Reflects the write-reduction params applied in c3553731, and documents the
null_resource trigger-bump + targeted-apply gotcha so the next agent doesn't
hit the inert-change / mysql-VCT-drift traps.

Co-Authored-By: Claude Opus 4.8 <noreply@anthropic.com>
---
 .claude/CLAUDE.md | 2 +-
 1 file changed, 1 insertion(+), 1 deletion(-)

diff --git a/.claude/CLAUDE.md b/.claude/CLAUDE.md
index e89b44f6..b5c5c47d 100755
--- a/.claude/CLAUDE.md
+++ b/.claude/CLAUDE.md
@@ -197,7 +197,7 @@ the workflow's built-in `GITHUB_TOKEN` (`packages: write`).
 
 **`postgresql_host`** in `config.tfvars` is `pg-cluster-rw.dbaas.svc.cluster.local` (the CNPG primary). The legacy `postgresql.dbaas` service is a live compatibility alias (selector `cnpg.io/instanceRole=primary`, so it also reaches the primary — authentik's PgBouncer still points at it) — but use `pg-cluster-rw` for anything new. This variable is shared by ~12 stacks.
 
-**CNPG tuning** (in `stacks/dbaas/modules/dbaas/main.tf`): `shared_buffers=1024MB`, `effective_cache_size=2560MB`, `work_mem=16MB`, `max_connections=200`, `wal_compression=on`, pod memory 3Gi. **Write-reduction (2026-06-29, code-oflt):** `checkpoint_timeout=15min` + `max_wal_size=4GB` + `min_wal_size=1GB` — checkpoints were 100% timer-driven at the 5-min default, bursting full-page-writes onto the contended sdc HDD; all three are reloadable (no restart).
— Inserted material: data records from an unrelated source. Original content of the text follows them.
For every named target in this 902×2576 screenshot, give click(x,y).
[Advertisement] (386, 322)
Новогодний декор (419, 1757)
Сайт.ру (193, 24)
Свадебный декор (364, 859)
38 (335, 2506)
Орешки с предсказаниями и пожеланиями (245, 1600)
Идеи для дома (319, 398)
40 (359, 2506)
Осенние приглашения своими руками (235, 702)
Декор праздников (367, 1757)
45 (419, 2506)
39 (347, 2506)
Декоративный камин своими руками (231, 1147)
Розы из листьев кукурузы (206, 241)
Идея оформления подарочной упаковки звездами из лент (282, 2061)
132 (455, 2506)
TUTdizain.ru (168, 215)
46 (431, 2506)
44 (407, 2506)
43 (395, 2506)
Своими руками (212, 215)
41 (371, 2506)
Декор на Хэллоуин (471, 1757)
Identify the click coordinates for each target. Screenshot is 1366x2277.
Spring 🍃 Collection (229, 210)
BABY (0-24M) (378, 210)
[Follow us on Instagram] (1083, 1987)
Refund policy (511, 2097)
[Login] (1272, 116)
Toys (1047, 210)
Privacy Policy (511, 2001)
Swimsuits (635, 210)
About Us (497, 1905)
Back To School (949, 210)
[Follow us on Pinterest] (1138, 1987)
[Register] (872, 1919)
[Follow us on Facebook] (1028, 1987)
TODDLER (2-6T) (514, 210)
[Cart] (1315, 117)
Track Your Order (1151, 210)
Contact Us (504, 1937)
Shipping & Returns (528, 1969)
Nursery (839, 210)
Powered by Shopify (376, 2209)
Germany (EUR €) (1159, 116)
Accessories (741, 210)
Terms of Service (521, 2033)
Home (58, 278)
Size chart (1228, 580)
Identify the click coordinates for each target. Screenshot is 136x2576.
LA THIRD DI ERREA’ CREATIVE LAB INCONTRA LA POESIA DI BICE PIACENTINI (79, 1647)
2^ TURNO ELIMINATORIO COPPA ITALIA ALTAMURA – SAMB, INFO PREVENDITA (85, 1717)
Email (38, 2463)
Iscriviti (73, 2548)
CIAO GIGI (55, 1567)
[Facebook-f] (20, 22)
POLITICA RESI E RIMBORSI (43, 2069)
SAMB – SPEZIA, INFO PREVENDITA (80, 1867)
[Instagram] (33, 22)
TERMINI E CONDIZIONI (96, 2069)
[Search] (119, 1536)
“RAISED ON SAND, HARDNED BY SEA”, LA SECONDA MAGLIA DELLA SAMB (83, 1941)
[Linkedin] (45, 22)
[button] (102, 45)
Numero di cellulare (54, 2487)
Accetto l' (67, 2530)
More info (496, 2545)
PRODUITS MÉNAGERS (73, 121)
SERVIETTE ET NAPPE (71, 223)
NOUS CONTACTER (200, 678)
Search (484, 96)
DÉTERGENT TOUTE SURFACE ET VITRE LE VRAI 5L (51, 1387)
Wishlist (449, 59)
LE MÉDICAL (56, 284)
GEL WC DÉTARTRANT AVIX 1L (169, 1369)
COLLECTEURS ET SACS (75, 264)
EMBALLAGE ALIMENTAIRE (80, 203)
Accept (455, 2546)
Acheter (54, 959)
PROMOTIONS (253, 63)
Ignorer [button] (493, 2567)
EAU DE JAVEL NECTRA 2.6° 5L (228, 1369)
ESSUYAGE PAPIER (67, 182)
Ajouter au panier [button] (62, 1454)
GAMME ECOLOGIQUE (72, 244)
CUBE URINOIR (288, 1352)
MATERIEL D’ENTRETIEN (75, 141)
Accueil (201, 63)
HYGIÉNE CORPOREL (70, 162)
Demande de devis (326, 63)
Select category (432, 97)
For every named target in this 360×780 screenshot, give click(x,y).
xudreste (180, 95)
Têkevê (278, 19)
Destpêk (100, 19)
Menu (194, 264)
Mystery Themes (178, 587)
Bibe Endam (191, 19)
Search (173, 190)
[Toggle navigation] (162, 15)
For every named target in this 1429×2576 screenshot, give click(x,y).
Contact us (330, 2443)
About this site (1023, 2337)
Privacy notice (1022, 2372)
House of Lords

+**CNPG tuning** (in `stacks/dbaas/modules/dbaas/main.tf`): `shared_buffers=1024MB`, `effective_cache_size=2560MB`, `work_mem=16MB`, `max_connections=200`, pod memory 3Gi. **Write-reduction (2026-06-29, code-oflt, analysis #6922):** `checkpoint_timeout=15min` + `max_wal_size=4GB` + `min_wal_size=1GB` (checkpoints were 100% timer-driven at the 5-min default, bursting FPIs onto sdc); `archive_timeout=0` (CNPG forces `archive_mode=on` but `.spec.backup` is empty → a 16MB WAL switch every 300s shipped nowhere = ~4.6 GB/day waste; daily `pg_dump` is the real backup); `commit_delay=2500`µs (group-commit fsync coalescing, safe for all DBs incl financial); `wal_compression=zstd` (was pglz). All reloadable (no restart). **Apply gotcha:** the Cluster is a `null_resource.pg_cluster` + local-exec `kubectl apply` — bump its `pg_params` trigger or the YAML edit is inert, and apply with `-target=module.dbaas.null_resource.pg_cluster` to dodge the pre-existing `mysql_standalone` VCT-annotation drift that errors a broad `dbaas` apply.
 
 ## Networking & Resilience
 - **Critical path services scaled to 3**: Traefik, Authentik, CrowdSec LAPI, PgBouncer, Cloudflared.